* Exercise brief
Render every line of the records below as a numbered list, dropping any blank lines.

Rows taken from a dataset
---

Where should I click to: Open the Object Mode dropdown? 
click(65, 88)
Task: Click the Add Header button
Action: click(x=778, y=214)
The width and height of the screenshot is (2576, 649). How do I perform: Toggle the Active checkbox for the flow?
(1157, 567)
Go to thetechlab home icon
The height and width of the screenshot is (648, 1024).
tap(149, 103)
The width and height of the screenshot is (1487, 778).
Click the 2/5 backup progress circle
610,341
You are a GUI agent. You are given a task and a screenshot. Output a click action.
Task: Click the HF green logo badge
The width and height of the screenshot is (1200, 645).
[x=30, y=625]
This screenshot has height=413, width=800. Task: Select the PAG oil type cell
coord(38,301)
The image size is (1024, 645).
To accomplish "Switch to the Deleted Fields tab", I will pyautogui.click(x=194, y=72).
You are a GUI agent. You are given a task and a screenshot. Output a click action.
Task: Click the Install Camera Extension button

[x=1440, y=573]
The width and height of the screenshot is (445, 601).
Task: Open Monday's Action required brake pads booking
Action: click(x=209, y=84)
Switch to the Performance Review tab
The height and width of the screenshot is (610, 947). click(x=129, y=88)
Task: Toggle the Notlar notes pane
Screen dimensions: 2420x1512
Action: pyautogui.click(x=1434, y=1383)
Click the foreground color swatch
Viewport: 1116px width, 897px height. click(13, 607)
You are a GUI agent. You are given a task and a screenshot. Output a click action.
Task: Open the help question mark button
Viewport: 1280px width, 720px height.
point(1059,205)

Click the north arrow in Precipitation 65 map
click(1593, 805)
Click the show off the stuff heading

---

* Exercise output
1. Where should I click to: Open the Object Mode dropdown? 
2. click(65, 88)
3. Task: Click the Add Header button
4. Action: click(x=778, y=214)
5. The width and height of the screenshot is (2576, 649). How do I perform: Toggle the Active checkbox for the flow?
6. (1157, 567)
7. Go to thetechlab home icon
8. The height and width of the screenshot is (648, 1024).
9. tap(149, 103)
10. The width and height of the screenshot is (1487, 778).
11. Click the 2/5 backup progress circle
12. 610,341
13. You are a GUI agent. You are given a task and a screenshot. Output a click action.
14. Task: Click the HF green logo badge
15. The width and height of the screenshot is (1200, 645).
16. [x=30, y=625]
17. This screenshot has height=413, width=800. Task: Select the PAG oil type cell
18. coord(38,301)
19. The image size is (1024, 645).
20. To accomplish "Switch to the Deleted Fields tab", I will pyautogui.click(x=194, y=72).
21. You are a GUI agent. You are given a task and a screenshot. Output a click action.
22. Task: Click the Install Camera Extension button
23. [x=1440, y=573]
24. The width and height of the screenshot is (445, 601).
25. Task: Open Monday's Action required brake pads booking
26. Action: click(x=209, y=84)
27. Switch to the Performance Review tab
28. The height and width of the screenshot is (610, 947). click(x=129, y=88)
29. Task: Toggle the Notlar notes pane
30. Screen dimensions: 2420x1512
31. Action: pyautogui.click(x=1434, y=1383)
32. Click the foreground color swatch
33. Viewport: 1116px width, 897px height. click(13, 607)
34. You are a GUI agent. You are given a task and a screenshot. Output a click action.
35. Task: Open the help question mark button
36. Viewport: 1280px width, 720px height.
37. point(1059,205)
38. Click the north arrow in Precipitation 65 map
39. click(1593, 805)
40. Click the show off the stuff heading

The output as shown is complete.